The trees and vines are brought down from the hillside to the jump site. Chief Tho carefully marks out nine pegs on the hillside where he wants holes to be dug for the construction, and he sits down while the men and boys take it in turn to dig, their bodies perspiring in the sticky, humid jungle heat, not helped by the constant assault of the mosquitoes that have no problem penetrating the assortment of tropical strength insect repellents. 

Over several days the jump tower is assembled, the men returning each day from surrounding villages; some face a two-hour walk, others travel by boat. They merrily sing and chant while the construction takes place, and all the time Chief Tho sits in the shade on the hillside overseeing the positioning of every pole and every vine lashing. No one ever questions his authority. 

Each day, when Chief Tho feels the men have done enough, he calls a halt to proceedings and the men head back to their villages. When the tower is completed the platforms are put in place. 

With the arrival of tourists, the sport of land diving has gone professional, and according to Chief Tho, there is no pressure on the young men to jump. What was once a rite of passage has now become a commercial sport. The payment for jumping rises as the jump height increases, with divers who jump from the bottom level receiving VT500 (AUS$5.84) and those who jump from the very top receiving VT2,500 (AUS$ 29.20). But the tribesmen don’t jump for personal gain; the money goes to a diver’s community. 

Chief Tho explains that jumping improves a diver’s standing among his peers. People look upon a diver as a hero not just for the feat of diving but also for his contribution to the community. “We are proud of our customs and tradition,” explains Ben Sarnie, 34, also known as Chief Luismal. “We want this to go on forever and we want people to see this magical and mystical event. It is a sport now and we are happy to show our sport to the tourists and to help keep the tradition alive and to help the communities.”

Words and images: Tim Clayton


News Update
Shortly before this issue went to press, Cyclone Pam hit the South Pacific nation of Vanuatu, which is made up of 83 islands, including Pentecost Island. One of the worst natural disasters in the nation’s history, the Category 5 tropical cyclone has affected 166,000 people, according to the United Nations (UN).
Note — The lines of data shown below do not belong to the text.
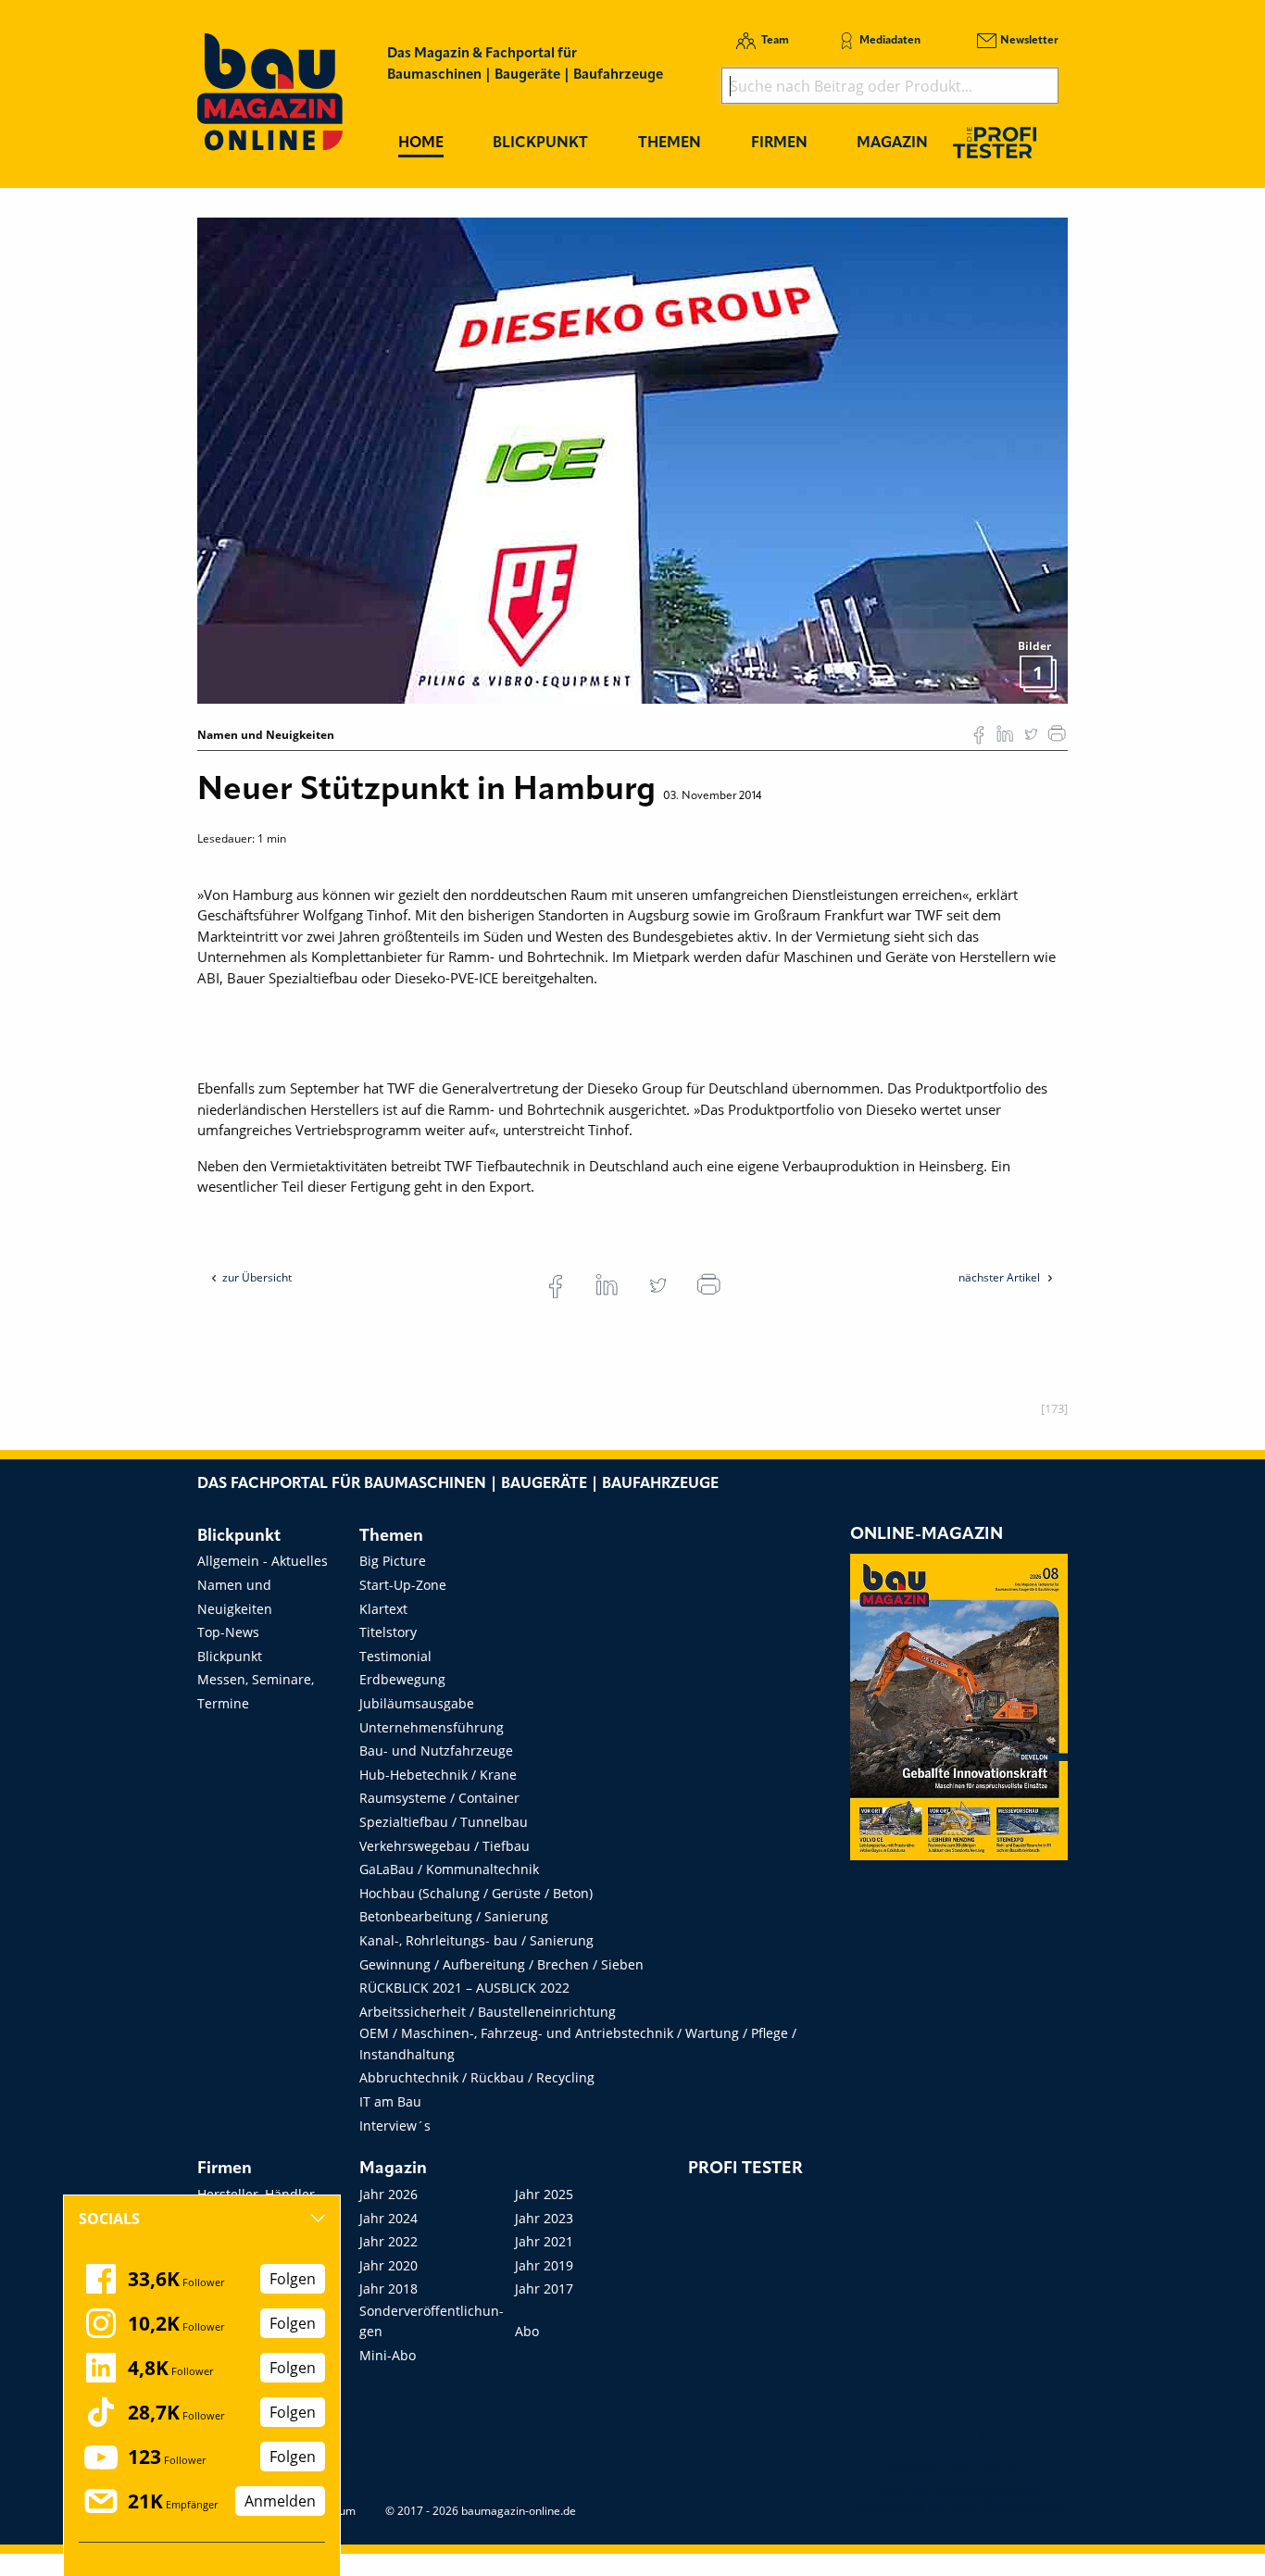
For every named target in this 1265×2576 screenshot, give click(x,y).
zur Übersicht (257, 1277)
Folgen (292, 2279)
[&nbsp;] (632, 459)
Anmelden (280, 2501)
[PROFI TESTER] (994, 142)
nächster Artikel (1000, 1277)
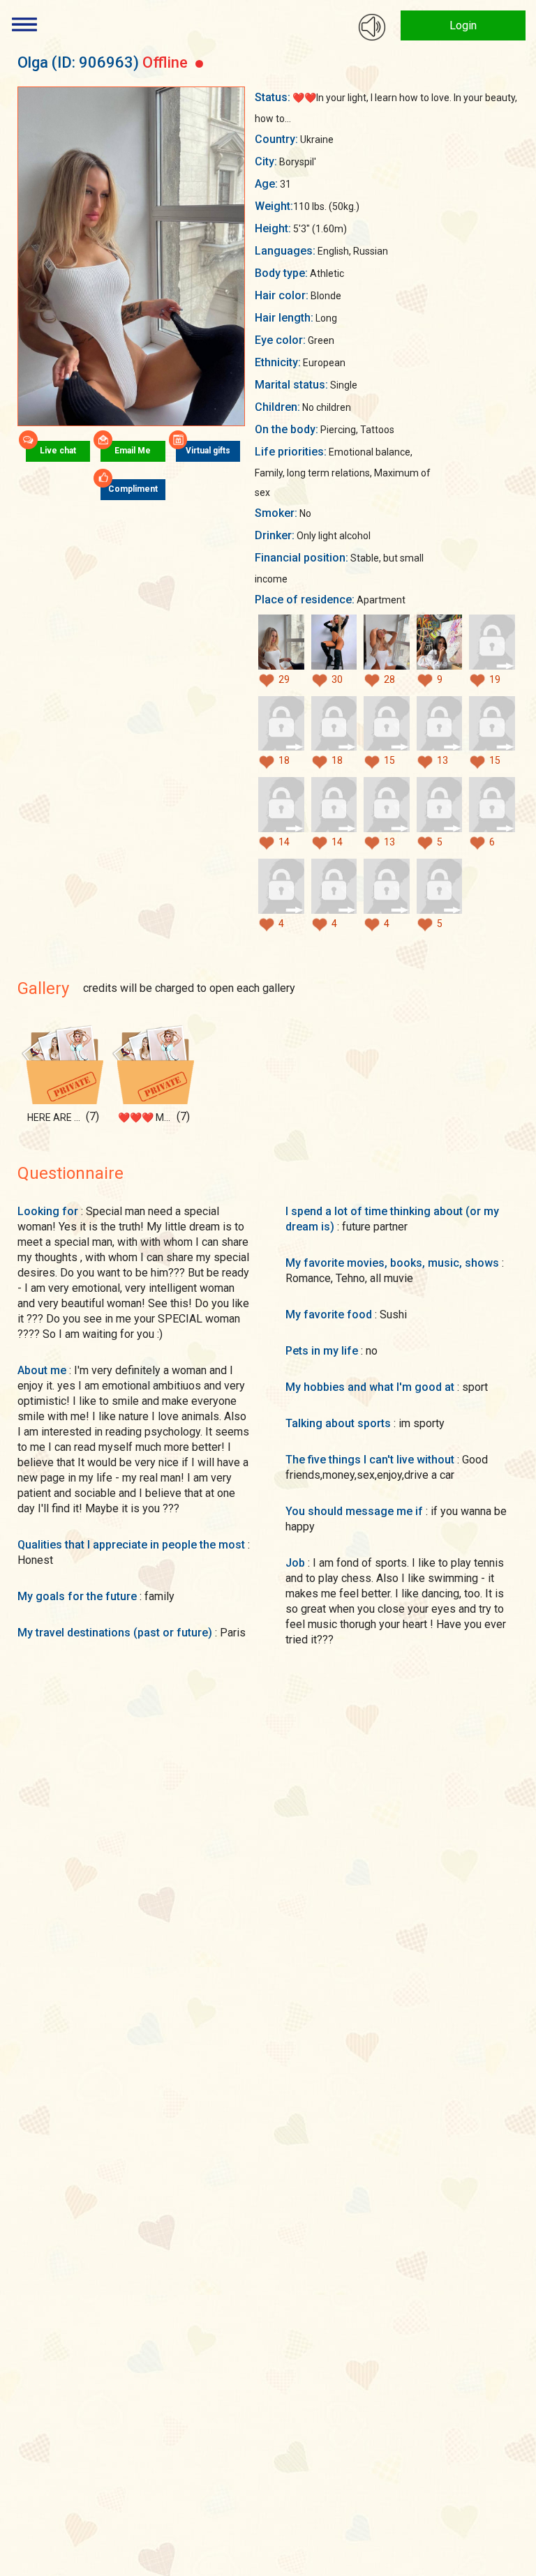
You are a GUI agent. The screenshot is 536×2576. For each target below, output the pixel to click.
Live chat (58, 451)
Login (463, 25)
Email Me (132, 451)
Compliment (133, 490)
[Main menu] (24, 24)
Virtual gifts (208, 451)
A UN Disaster Assessment and Coordination team arrived in Vanuatu on March 16 and is working with the Government of Vanuatu to coordinate the humanitarian response. 

The UN estimates that around 65,000 have been left homeless, and the UN’s Food and Agriculture Organisation has also reported “extensive damage” to crops, livestock and fisheries, but the full extent of the crisis is not yet known due to a lack of communication and access to some of the islands. “We must support the people and Government of Vanuatu as they continue to help the most vulnerable communities and start to recover and rebuild,” the UN’s humanitarian coordinator for Vanuatu, Osnat Lubrani, told the United Nations News Centre. “The United Nations and our partners are ready to continue to help in this effort.”